As companies reduce oil drilling, associated gas production growth, particularly in the Permian, will slow. Wood Mackenzie’s Genscape estimates that by the end of the year, US gas production would be 0.9 billion cubic feet per day (cfd) lower than pre-crash estimates. This could be exacerbated through 2021, with more flexibility in drilling reductions. Genscape estimates end of 2021 production could be 3.1 billion cfd lower than pre-crash forecasts of 90.5 billion cfd.
The majority of global liquefied natural gas (LNG) projects are mainly supplied from non-associated gas and Wood Mackenzie expects little direct impact on LNG supply in the short to medium term.
Research director Giles Farrer said: “The greater risk to supply is pre-FID investments. Record LNG supply investments last year and plunging LNG spot prices this year were already testing the appetite of LNG project developers to sanction new LNG projects in 2020. But the drop in oil price will make these decisions more complicated.
“Lower oil prices will have several consequences for the sector. These include restricted capital investment budgets, reduced appetite for financing LNG projects with exposure to oil prices. US LNG projects selling on a Henry Hub-plus basis will also be perceived as less competitive than oil-indexed LNG.
“As a result, there will be fewer LNG projects taking FID in 2020 and 2021. Projects in Mozambique, Mauritania/Senegal and Australasia will come under pressure. This is likely to translate into lower global supply between 2024 and 2027.
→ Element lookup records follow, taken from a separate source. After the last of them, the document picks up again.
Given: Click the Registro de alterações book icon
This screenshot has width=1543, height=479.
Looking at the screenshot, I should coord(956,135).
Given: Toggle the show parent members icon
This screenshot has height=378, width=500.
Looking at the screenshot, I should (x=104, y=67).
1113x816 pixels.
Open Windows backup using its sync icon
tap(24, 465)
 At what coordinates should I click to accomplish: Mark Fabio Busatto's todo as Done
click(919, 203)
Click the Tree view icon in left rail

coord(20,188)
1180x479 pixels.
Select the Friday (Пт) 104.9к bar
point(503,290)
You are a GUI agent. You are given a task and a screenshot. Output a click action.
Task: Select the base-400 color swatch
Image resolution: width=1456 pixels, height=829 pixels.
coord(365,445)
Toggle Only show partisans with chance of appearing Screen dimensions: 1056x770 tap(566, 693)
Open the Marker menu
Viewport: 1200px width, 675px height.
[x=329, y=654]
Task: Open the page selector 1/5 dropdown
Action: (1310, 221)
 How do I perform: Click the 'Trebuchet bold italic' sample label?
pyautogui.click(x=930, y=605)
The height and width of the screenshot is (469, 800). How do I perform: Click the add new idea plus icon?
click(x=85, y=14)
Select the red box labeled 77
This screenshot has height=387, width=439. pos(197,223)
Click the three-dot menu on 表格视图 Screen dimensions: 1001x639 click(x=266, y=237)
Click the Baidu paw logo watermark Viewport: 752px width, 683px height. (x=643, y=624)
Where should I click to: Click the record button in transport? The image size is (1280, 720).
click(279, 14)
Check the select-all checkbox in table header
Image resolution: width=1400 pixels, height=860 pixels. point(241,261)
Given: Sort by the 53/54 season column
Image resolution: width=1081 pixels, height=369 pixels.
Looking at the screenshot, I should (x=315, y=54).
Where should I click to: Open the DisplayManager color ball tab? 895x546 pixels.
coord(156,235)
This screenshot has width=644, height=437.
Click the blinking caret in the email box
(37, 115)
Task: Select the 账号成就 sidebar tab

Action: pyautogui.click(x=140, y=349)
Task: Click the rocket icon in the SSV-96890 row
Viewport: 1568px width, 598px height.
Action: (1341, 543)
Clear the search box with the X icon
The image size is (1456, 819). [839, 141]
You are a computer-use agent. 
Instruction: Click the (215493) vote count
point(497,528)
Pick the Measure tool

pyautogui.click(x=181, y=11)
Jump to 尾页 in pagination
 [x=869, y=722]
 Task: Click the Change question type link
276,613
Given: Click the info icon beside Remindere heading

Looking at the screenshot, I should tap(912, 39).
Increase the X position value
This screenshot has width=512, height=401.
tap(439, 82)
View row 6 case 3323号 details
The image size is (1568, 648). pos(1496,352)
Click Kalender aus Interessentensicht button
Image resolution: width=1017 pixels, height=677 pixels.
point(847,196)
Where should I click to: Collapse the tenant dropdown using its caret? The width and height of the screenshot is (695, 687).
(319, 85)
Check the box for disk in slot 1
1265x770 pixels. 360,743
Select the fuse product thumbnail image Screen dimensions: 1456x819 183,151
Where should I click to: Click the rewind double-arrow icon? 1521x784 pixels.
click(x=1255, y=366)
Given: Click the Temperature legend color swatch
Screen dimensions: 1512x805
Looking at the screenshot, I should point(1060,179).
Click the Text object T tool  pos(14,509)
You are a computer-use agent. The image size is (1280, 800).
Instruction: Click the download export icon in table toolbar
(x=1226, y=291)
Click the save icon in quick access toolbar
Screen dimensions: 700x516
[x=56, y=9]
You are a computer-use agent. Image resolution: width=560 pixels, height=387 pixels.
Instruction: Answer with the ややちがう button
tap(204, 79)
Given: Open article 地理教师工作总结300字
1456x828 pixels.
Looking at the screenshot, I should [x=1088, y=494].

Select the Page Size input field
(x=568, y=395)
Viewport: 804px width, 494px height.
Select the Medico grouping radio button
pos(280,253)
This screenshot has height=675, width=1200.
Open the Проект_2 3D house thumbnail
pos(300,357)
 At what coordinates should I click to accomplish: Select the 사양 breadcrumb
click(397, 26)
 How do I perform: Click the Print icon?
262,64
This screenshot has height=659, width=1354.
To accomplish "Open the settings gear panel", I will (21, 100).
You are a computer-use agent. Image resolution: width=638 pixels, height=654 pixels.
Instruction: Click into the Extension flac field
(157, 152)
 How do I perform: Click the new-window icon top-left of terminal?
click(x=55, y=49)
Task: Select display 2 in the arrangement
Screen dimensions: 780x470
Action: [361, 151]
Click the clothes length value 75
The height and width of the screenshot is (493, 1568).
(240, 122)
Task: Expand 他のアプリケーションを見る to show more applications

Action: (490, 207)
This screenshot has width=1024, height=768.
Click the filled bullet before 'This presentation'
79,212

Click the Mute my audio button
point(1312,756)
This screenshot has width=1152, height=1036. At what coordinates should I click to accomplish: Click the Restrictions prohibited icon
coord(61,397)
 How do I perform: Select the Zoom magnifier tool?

“However, we expect that Qatar, which has low fiscal breakevens and an ambition to grow LNG market share long term, will continue to push forwards with its North Field expansion plans.”
In Asia, the fall in oil prices will start to affect pricing of gas under long-term contracts from late 2020. This could start to have a major impact on the competitiveness of gas in major Asian markets like Japan and South Korea. Sustained lower oil price will substantially lower the price of gas for consumers, which have been at a premium to hub-priced gas in recent times. This could make gas competitive with coal in Japan and South Korea and encourage coal-to-gas switching in the power sector.
Senior manager Miaoru Huang said: “For China, at an oil price of $35/bbl, contracted LNG arrives at a cost lower than domestic wholesale price benchmarks.
“While there is strong incentive for NOCs to retain the benefits to compensate for years of import losses, the import cost reduction will be partially passed through to downstream and will allow the government to push through its policy of lowering gas prices to end users. This will help coronavirus-affected businesses to resume operations but stimulating new coal-to-gas switching will require further policy support even under a low oil price environment.”
But in other markets, gas demand will come under pressure from oil as a competing fuel. Notably in India, a lower oil price could slow the shift from oil to gas in the industrial sector, as both long and spot LNG prices will compete with fuels like heating oil, LPG and naphtha.
European gas demand and flows will face little impact from even a sustained oil price collapse. Oil-indexed Russian pipeline contracts now account for less than 25 per cent of Gazprom’s portfolio and, regardless, the current market share strategy is unlikely to change.
Algerian pipeline contracts into Spain remain fully oil-indexed and have been sitting at take-or-pay levels. If oil prices remain low, Spanish buyers would take more Algerian piped volumes. This would not become a possibility until October 2020 due to the lag on the contract, but in 2021 it would reduce the space for LNG into Spain by 2 billion cubic metres, placing even more pressure on the oversupplied LNG market.